The authors declare no conflicts of interest.

Figures

Figure 1
Figure 1
(A): High-magnification view of a head and neck squamous cell carcinoma with high tumor budding (H&E×200); (B): Head and neck squamous cell carcinoma with low tumor budding (H&E×200). Black circles indicate tumor buds, defined as isolated single tumor cells or small clusters at the invasive front.
Figure 2
Figure 2
Receiver operating characteristic curve demonstrating the diagnostic performance of tumor budding in predicting overall survival in HNSCC patients. The analysis yielded an area under the curve of 0.847 (95% CI: 0.763–0.931) with an optimal cutoff value of 4.5, achieving a sensitivity of 77.4% and a specificity of 79.1% (p < 0.001).
Figure 3
Figure 3
Kaplan–Meier survival curves comparing overall survival between patients with low tumor budding (≤4) and high tumor budding (>4). The high-risk group demonstrated significantly reduced overall survival (log-rank p < 0.05). Please note that the abrupt drop in the low tumor budding group after 75 months reflects a late event, with only three low-TB and two high-TB patients remaining at risk, as shown in the risk table.
Figure 4
Figure 4
Kaplan–Meier curves illustrating the disease-free survival (DFS) in HNSCC patients grouped by tumor budding status (low: ≤4; high: >4). No statistically significant difference in the DFS was observed between the groups (log-rank p > 0.05).
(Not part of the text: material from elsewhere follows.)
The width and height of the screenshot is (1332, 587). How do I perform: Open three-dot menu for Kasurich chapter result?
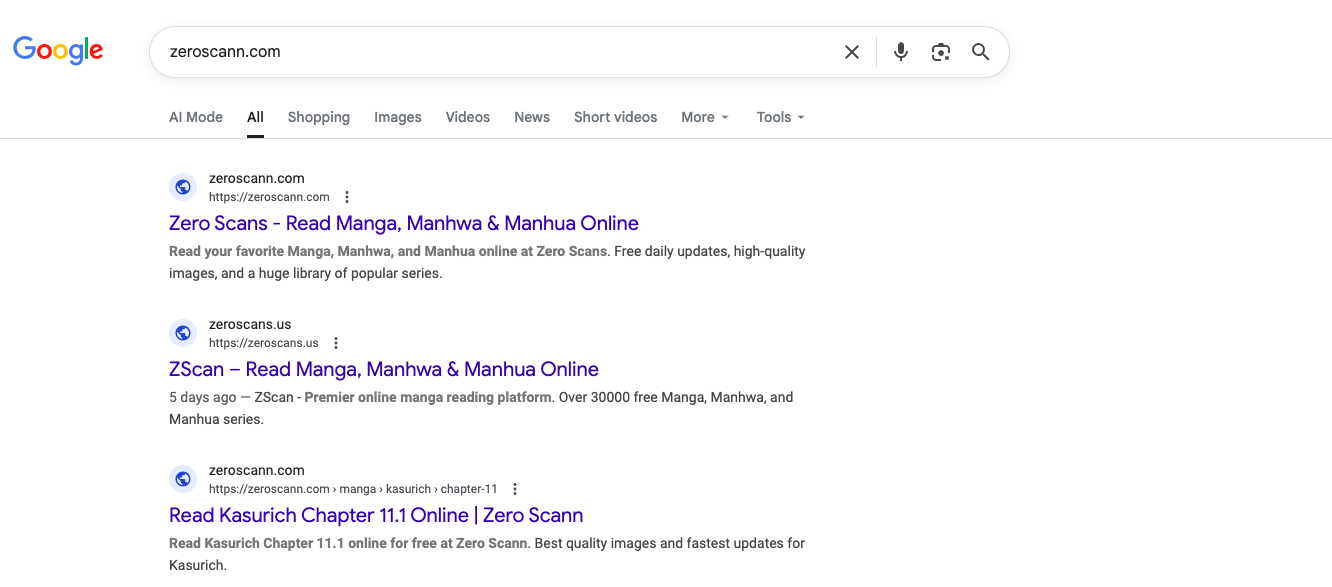click(515, 489)
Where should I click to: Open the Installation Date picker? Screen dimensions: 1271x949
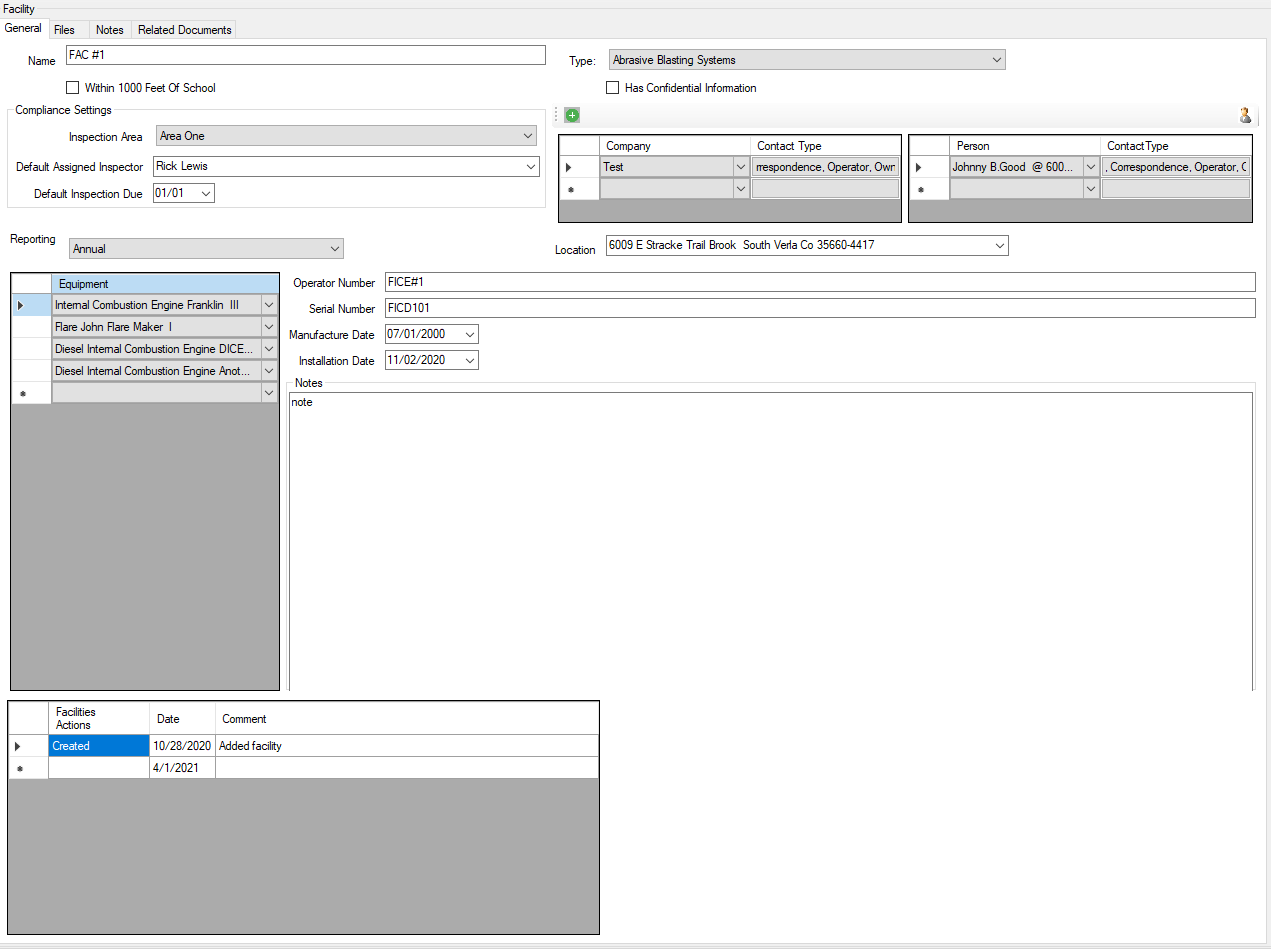(x=468, y=359)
Please note that the number at risk fell to three or fewer after 75 months, so estimates beyond this timepoint should be interpreted with caution.
Figure 5
Figure 5
Overall survival in the larynx  +  oral cavity sensitivity cohort (n = 76), stratified by tumor budding status. Kaplan–Meier curve for overall survival by tumor budding group using the Youden-derived cut-point of 3.5 buds (low: ≤3 buds, n = 37; high: ≥4 buds, n = 39). High tumor budding was associated with significantly poorer OS (log-rank p < 0.001). Tick marks indicate censored observations. Number at risk is shown below the x-axis; after ~2000 days (~66 months), fewer than 10 patients remained at risk, so estimates beyond this time should be interpreted with caution.
Figure 6
Figure 6
Disease-free survival in the larynx  +  oral cavity sensitivity cohort (n = 76), stratified by tumor budding status. Kaplan–Meier curve for disease-free survival by tumor budding group using the same 3.5-bud threshold (low: ≤3 buds, n = 37; high: ≥4 buds, n = 39). High tumor budding correlated with significantly reduced DFS (log-rank p < 0.001). Tick marks denote censored observations. Number at risk is shown below; because fewer than 10 patients were at risk after ~2000 days, DFS estimates beyond that time should be interpreted with caution.